Cette décision a soulevé l’indignation de l’Ordre des architectes, de l’association CAPEB, de la Fédération CINOV, du SNSO et du Syndicat des architectes des Bouches-du-Rhône qui considèrent que ce type de procédures entrainera inévitablement des surcoûts importants pour le contribuable et réduira la mise en concurrence à un très petit nombre de majors du BTP, excluant ainsi l’accès à ces marchés aux petite entreprises locales.

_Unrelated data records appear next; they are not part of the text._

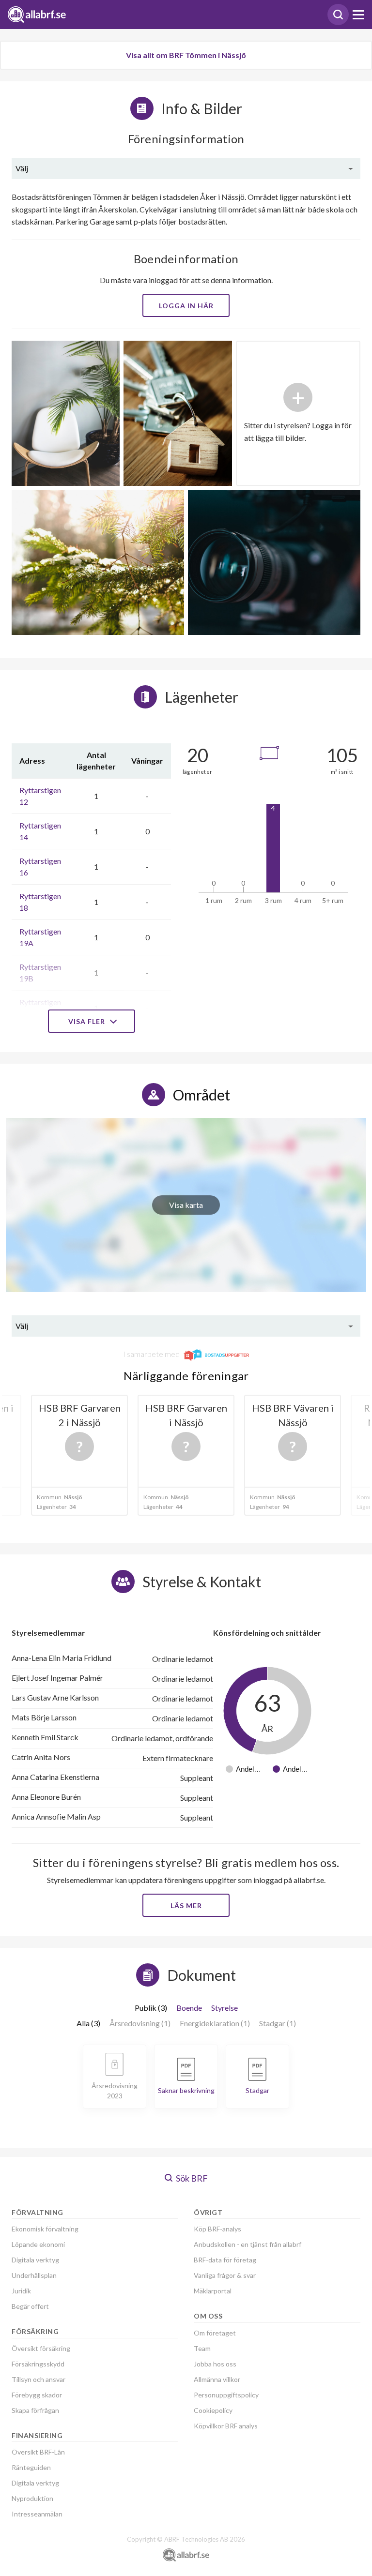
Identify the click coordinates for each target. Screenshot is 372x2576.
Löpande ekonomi (38, 2244)
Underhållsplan (34, 2275)
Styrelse (224, 2007)
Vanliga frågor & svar (225, 2275)
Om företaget (215, 2333)
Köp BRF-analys (217, 2229)
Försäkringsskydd (38, 2364)
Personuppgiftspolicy (226, 2395)
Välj (22, 168)
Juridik (21, 2291)
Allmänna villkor (217, 2379)
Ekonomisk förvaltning (45, 2229)
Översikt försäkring (41, 2348)
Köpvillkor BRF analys (226, 2426)
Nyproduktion (32, 2498)
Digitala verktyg (35, 2260)
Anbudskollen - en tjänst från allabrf (247, 2244)
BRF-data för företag (225, 2260)
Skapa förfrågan (35, 2410)
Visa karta (186, 1204)
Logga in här (186, 305)
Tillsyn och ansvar (38, 2379)
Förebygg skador (37, 2395)
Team (202, 2348)
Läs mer (186, 1905)
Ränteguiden (31, 2467)
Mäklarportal (213, 2291)
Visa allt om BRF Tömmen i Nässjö (186, 55)
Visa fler (87, 1021)
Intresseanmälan (37, 2514)
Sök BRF (191, 2178)
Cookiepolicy (213, 2410)
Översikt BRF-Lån (38, 2452)
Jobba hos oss (215, 2364)
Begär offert (30, 2306)
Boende (189, 2007)
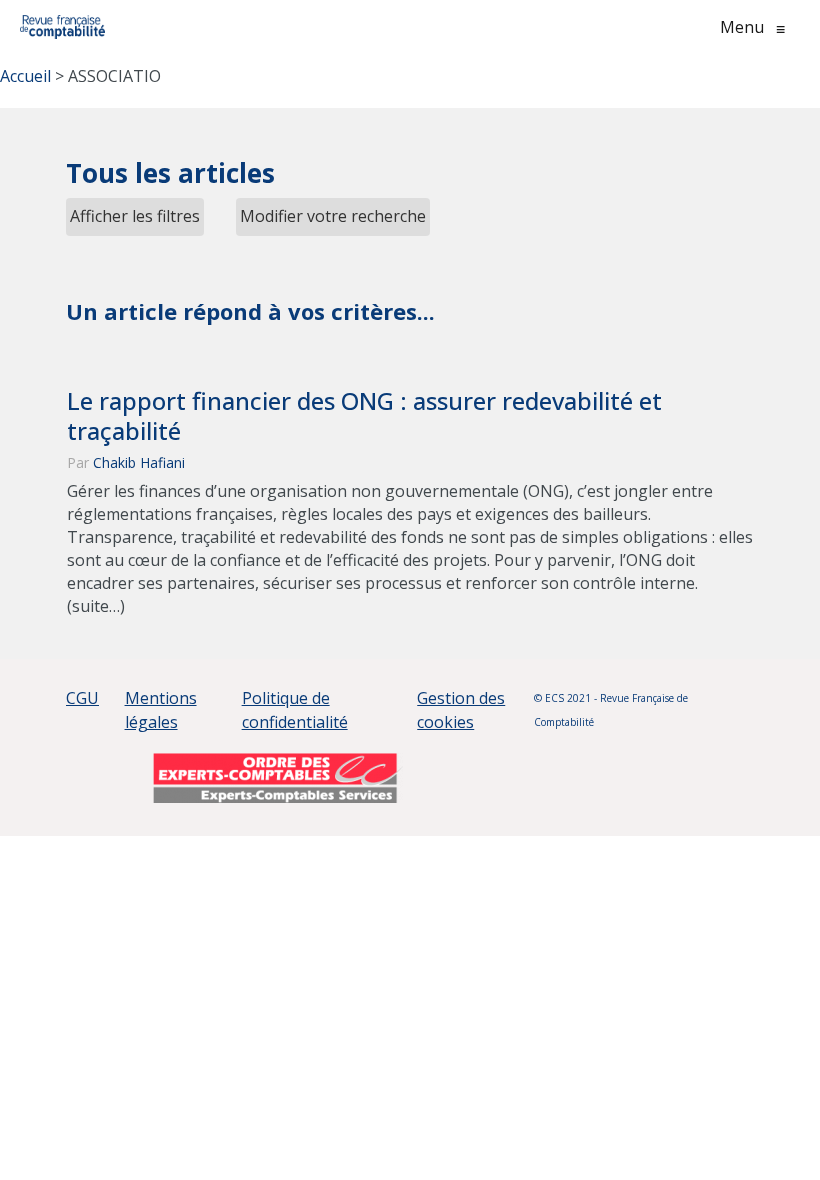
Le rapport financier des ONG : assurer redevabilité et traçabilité (364, 416)
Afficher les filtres (135, 216)
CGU (82, 698)
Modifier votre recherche (333, 216)
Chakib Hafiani (139, 462)
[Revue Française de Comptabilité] (62, 27)
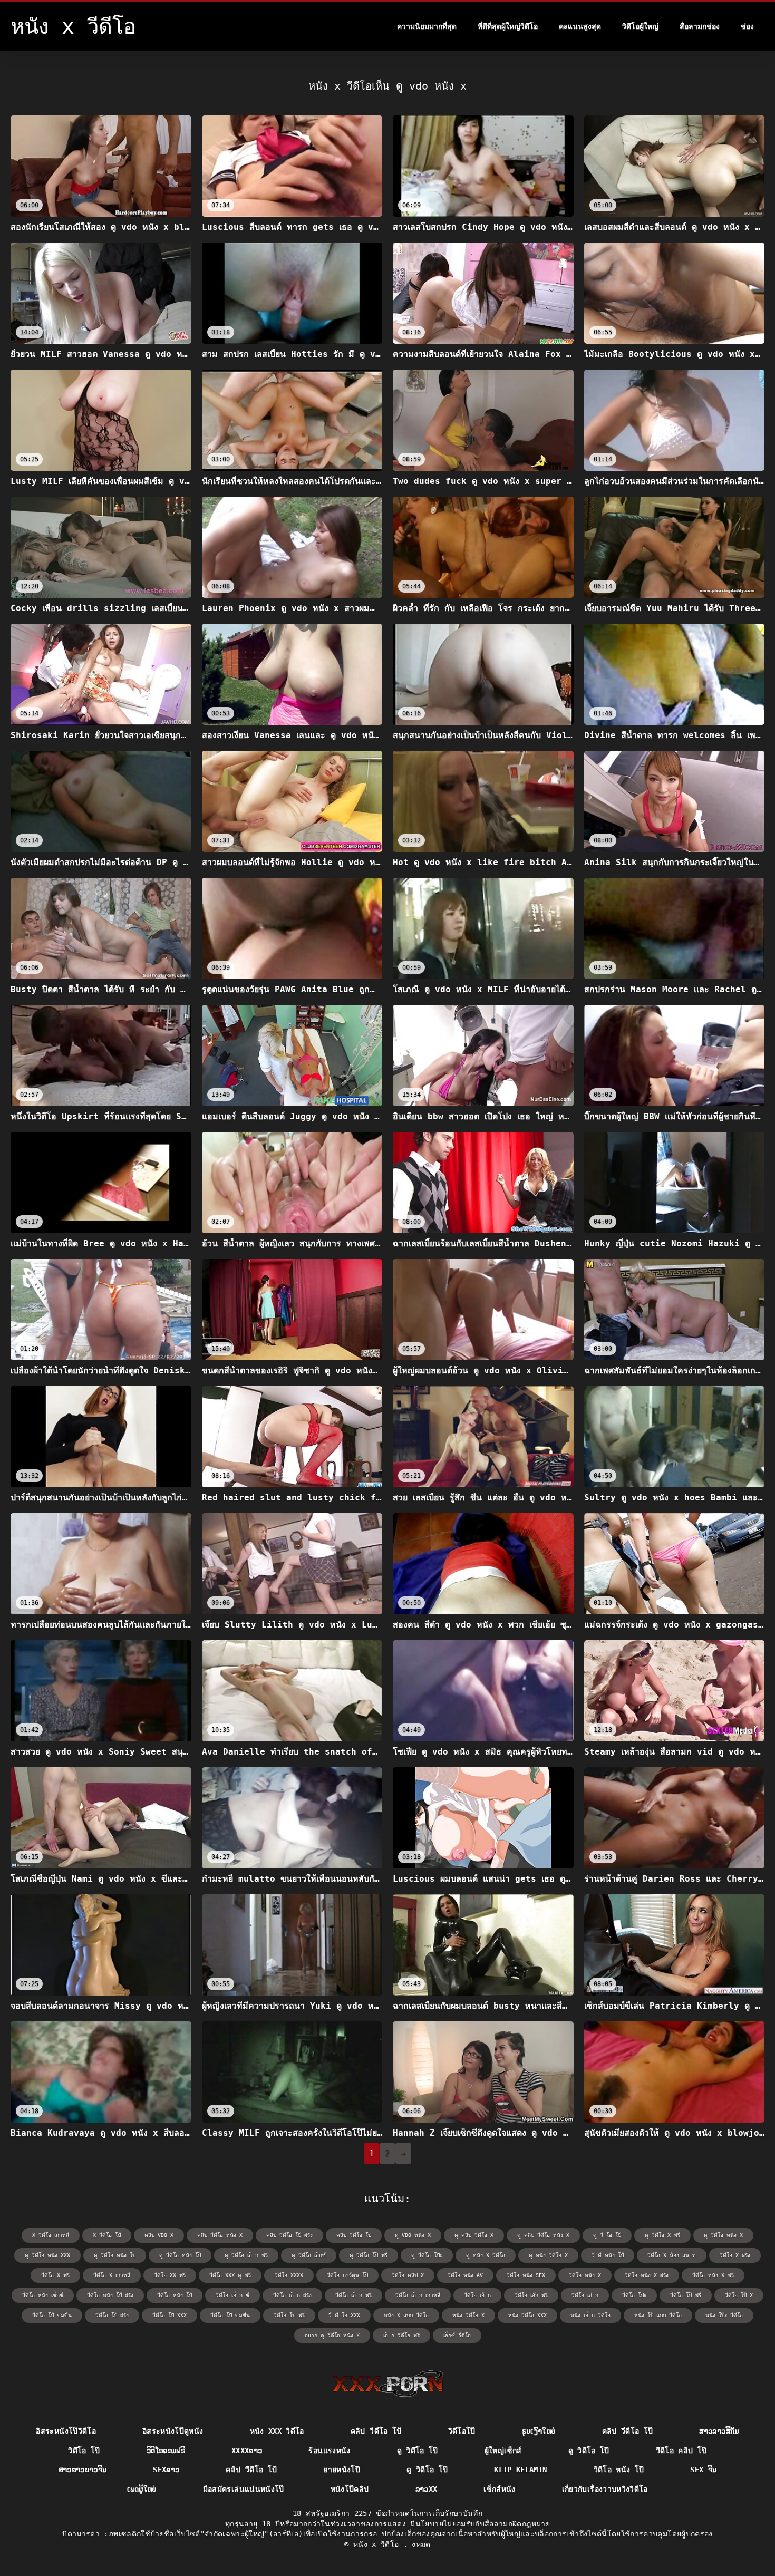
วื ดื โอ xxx (344, 2315)
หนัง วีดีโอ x (468, 2315)
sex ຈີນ (703, 2469)
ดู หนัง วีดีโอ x (548, 2255)
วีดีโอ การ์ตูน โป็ (347, 2275)
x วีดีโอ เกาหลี (50, 2235)
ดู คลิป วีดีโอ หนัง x (543, 2235)
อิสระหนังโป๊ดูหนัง (173, 2431)
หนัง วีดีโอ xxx (527, 2315)
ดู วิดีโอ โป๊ (417, 2450)
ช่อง (747, 26)
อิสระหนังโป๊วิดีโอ (66, 2431)
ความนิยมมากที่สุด (427, 26)
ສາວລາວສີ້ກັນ (719, 2431)
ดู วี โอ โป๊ (607, 2235)
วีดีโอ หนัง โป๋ (174, 2295)
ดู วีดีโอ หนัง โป (114, 2255)
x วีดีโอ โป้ (107, 2235)
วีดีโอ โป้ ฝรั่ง (112, 2315)
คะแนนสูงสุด (580, 26)
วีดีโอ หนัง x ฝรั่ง (647, 2275)
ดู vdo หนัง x (413, 2235)
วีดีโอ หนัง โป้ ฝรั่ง (110, 2295)
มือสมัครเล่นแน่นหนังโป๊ (243, 2489)
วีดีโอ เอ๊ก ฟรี (531, 2295)
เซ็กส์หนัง (499, 2489)
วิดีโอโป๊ (462, 2431)
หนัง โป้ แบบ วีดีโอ (658, 2315)
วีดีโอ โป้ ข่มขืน (52, 2315)
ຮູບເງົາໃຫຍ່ (539, 2431)
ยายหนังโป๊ (341, 2469)
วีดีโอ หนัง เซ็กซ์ (42, 2295)
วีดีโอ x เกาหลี (111, 2275)
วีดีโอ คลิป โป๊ (681, 2450)
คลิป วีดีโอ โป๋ (353, 2235)
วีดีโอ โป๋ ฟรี (289, 2315)
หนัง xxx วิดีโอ (277, 2431)
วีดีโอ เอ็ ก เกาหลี (417, 2295)
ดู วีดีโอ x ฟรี (662, 2235)
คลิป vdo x (158, 2235)
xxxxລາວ (246, 2450)
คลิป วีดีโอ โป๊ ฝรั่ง (289, 2235)
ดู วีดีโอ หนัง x (723, 2235)
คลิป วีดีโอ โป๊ (627, 2431)
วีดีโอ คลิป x (408, 2275)
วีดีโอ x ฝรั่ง (735, 2255)
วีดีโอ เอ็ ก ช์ (232, 2295)
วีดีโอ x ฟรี (55, 2275)
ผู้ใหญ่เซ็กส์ (503, 2450)
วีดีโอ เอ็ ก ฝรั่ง (292, 2295)
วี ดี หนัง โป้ (608, 2255)
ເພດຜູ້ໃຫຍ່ (141, 2489)
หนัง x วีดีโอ (378, 2544)
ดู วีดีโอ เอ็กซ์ (309, 2255)
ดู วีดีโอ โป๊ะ (426, 2255)
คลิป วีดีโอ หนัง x (220, 2235)
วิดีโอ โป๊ (84, 2450)
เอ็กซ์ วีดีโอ (457, 2335)
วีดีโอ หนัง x (585, 2275)
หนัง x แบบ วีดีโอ (406, 2315)
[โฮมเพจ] (387, 2383)
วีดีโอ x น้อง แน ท (671, 2255)
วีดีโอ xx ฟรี (170, 2275)
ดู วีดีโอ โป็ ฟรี (369, 2255)
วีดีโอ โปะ (634, 2295)
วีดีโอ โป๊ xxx (169, 2315)
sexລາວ (166, 2469)
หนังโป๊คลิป (350, 2489)
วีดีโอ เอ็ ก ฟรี (353, 2295)
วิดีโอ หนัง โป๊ (619, 2469)
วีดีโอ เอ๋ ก (584, 2295)
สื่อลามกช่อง (700, 26)
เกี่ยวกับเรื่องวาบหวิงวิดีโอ (605, 2489)
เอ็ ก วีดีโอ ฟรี (401, 2335)
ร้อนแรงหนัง (329, 2450)
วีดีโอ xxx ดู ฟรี (230, 2275)
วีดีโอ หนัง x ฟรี (713, 2275)
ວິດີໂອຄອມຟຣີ (166, 2450)
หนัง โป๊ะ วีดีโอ (724, 2315)
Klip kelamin (520, 2469)
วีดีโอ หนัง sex (526, 2275)
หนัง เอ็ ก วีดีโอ (590, 2315)
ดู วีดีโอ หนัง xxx (47, 2255)
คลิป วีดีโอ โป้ (376, 2431)
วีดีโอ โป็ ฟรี (685, 2295)
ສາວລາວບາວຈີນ (83, 2469)
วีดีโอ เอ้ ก (477, 2295)
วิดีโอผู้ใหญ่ (640, 26)
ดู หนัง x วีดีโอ (485, 2255)
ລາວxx (426, 2489)
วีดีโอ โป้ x (739, 2295)
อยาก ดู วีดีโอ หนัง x (332, 2335)
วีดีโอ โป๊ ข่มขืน (230, 2315)
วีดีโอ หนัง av (465, 2275)
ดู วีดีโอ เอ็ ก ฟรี (246, 2255)
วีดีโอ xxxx (289, 2275)
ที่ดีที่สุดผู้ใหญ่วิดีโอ (508, 26)
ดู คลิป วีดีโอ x (473, 2235)
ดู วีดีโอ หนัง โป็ (180, 2255)
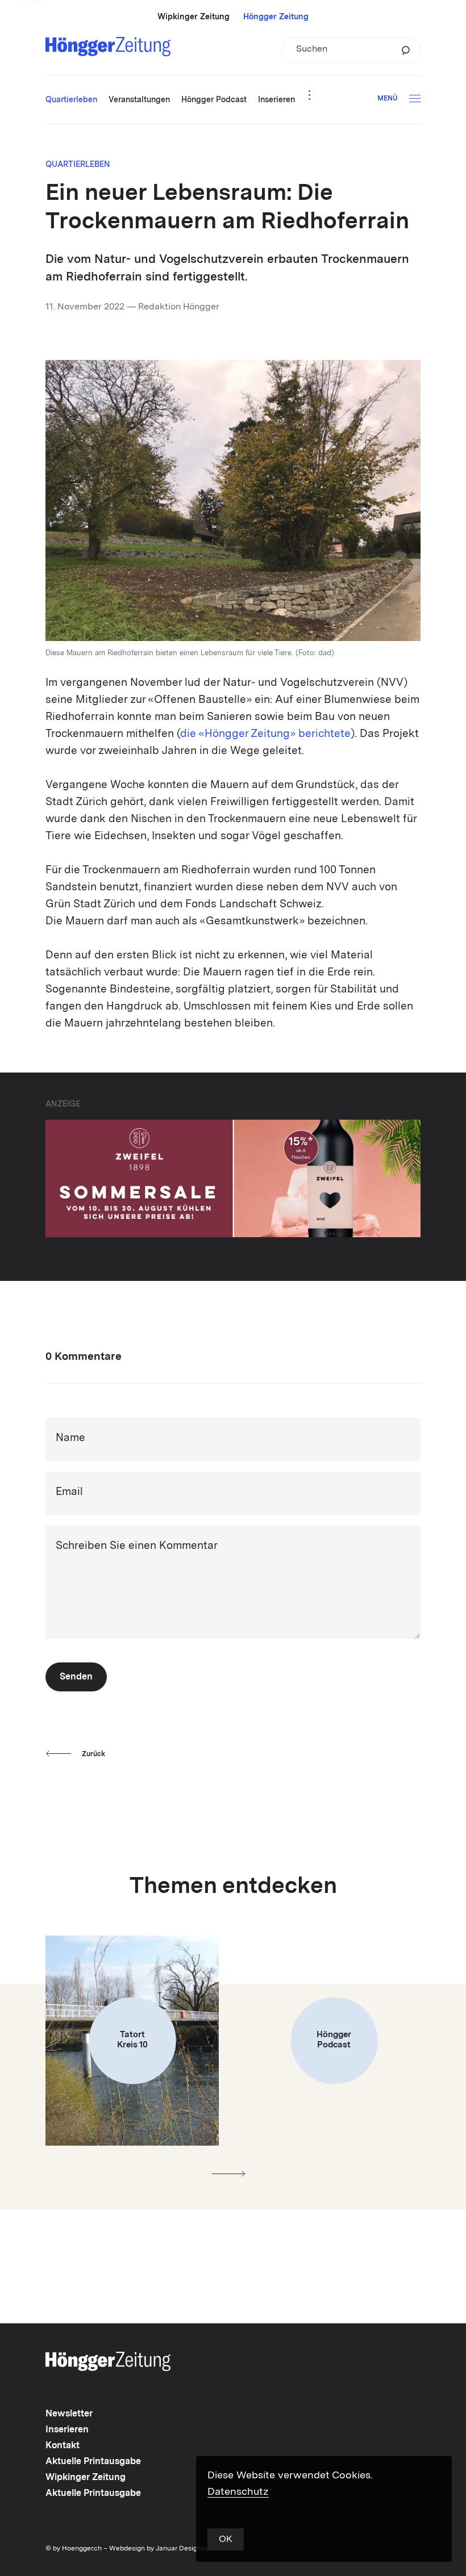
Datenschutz (238, 2492)
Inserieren (67, 2430)
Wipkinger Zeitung (193, 17)
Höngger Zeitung (276, 17)
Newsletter (69, 2414)
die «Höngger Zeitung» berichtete (265, 734)
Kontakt (62, 2446)
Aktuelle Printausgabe (93, 2461)
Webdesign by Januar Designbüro (162, 2548)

Ces différentes organisations reconnaissent la nécessité d’entreprendre des travaux mais reprochent à ce type de montage de « dessaisir la collectivité de sa fonction de maître d’ouvrage au profit d’un opérateur privé » et dénoncent sa complexité juridique.
Elles rappellent également que la Cour des Comptes considère que cette procédure, « guidée le plus couvent par des considérations budgétaires à court terme et aux coûts mal maitrisés », doit toujours rester dérogatoire.
Le collectif a écrit au Maire de Marseille, Jean-Claude Gaudin, afin qu’il renonce au marché de partenariat en faveur d’une opération de maîtrise d’ouvrage publique conduite par la ville de Marseille.